Kein Kommentar

Zur Erklärung der Professoren

 

Immer wieder werde ich angesprochen: Wir sollten als alt-katholische Kirchenzeitung doch das am 4. Februar veröffentlichte Memorandum eines großen Teils der deutschen römisch-katholischen Theologieprofessorinnen und -professoren und die Reaktionen darauf dokumentieren und kommentieren. Und ich merke: Ich will das nicht. Einmal ist diese Erklärung ebenso wie die von weit weniger Theologen unterstützte Gegenerklärung so vielfach selbst in den normalen Tageszeitungen dokumentiert worden, dass sie allen, die sich dafür interessieren, leicht zugänglich sind.

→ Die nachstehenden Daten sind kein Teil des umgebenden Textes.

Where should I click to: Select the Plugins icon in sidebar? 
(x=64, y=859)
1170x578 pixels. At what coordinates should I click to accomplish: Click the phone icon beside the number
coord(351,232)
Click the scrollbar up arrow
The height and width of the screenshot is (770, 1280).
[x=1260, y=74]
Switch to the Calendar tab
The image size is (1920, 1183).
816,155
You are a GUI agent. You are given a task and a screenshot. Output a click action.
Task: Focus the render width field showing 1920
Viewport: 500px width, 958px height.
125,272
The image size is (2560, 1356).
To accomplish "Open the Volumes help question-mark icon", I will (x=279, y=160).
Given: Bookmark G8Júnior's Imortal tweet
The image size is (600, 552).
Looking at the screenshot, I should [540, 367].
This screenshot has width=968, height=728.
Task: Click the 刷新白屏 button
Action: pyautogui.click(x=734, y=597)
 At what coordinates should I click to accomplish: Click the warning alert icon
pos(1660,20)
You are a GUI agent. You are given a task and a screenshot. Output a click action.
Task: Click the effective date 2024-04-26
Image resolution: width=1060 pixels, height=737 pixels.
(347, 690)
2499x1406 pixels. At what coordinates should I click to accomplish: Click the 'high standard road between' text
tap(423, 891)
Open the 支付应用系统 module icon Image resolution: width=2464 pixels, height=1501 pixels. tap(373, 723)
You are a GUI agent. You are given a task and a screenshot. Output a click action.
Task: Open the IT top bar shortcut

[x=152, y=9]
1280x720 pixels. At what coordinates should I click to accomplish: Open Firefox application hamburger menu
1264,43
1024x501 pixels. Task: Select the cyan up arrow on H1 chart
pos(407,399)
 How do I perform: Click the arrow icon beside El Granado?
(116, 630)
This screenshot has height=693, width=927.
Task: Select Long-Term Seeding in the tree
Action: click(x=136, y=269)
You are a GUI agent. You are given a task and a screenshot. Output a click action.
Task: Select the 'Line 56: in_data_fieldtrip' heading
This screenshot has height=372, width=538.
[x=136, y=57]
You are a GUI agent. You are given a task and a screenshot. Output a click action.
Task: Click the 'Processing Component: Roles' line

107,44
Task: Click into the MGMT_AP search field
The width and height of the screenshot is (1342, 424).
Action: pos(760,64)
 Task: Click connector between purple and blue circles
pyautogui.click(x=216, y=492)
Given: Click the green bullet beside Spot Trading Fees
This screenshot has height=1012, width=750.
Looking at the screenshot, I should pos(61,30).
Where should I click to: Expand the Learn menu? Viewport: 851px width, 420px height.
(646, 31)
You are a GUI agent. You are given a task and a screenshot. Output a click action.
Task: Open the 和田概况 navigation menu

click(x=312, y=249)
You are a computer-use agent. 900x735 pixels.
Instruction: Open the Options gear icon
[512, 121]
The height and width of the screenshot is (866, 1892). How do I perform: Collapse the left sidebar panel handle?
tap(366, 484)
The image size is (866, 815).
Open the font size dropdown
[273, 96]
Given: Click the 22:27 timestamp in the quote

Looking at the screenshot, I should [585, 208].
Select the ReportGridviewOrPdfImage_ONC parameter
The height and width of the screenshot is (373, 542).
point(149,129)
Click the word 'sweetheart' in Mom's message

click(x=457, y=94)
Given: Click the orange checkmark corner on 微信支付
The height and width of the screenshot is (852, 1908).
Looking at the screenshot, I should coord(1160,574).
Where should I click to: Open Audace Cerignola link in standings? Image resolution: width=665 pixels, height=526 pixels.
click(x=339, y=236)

Und wer die Veröffentlichungen wirklich verpasst hat, kann es leicht im Internet finden.

 

Und was sollen wir von alt-katholischer Seite dazu kommentieren, was nicht sowieso schon vor Wochen x-fach gesagt worden wäre? Wir könnten höchstens darauf hinweisen, dass alle sechs Forderungen in unserer Kirche längst erfüllt sind. Aber das ist allen Leserinnen und Lesern von Christen heute hinlänglich bekannt.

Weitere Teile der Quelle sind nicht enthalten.